• **Dataset extract**:
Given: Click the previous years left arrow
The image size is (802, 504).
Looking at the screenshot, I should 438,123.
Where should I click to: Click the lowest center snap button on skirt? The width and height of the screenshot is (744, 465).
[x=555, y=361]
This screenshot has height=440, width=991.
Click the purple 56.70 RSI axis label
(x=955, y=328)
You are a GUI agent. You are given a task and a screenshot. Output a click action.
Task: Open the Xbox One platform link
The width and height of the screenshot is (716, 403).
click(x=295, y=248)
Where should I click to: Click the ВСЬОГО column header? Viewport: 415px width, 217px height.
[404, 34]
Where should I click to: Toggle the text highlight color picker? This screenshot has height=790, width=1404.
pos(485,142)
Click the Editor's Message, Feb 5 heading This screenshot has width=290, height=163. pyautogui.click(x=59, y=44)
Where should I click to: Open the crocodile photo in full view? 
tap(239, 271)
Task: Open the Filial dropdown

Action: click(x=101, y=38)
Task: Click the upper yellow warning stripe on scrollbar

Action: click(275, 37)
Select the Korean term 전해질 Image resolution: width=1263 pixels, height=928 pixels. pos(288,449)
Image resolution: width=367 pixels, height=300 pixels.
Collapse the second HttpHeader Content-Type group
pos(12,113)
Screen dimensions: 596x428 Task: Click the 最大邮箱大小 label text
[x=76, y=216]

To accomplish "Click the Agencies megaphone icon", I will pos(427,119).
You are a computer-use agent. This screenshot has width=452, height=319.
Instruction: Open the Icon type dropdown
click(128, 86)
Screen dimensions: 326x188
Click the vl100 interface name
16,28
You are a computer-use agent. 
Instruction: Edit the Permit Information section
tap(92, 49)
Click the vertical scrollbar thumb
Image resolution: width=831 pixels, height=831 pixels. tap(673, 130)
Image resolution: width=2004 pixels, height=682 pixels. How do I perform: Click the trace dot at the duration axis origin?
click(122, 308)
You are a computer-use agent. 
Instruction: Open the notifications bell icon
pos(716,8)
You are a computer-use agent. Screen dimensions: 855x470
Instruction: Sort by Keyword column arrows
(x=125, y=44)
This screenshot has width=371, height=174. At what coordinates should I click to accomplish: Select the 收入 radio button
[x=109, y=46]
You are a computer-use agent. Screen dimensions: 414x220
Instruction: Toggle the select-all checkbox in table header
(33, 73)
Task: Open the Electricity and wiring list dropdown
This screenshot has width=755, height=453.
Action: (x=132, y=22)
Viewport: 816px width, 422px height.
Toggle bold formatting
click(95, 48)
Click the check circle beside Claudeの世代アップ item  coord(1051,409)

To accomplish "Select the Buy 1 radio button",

• **Prompt**: Output only the number of lines in the data above that include the word "computer".

• **Problem solution**: 5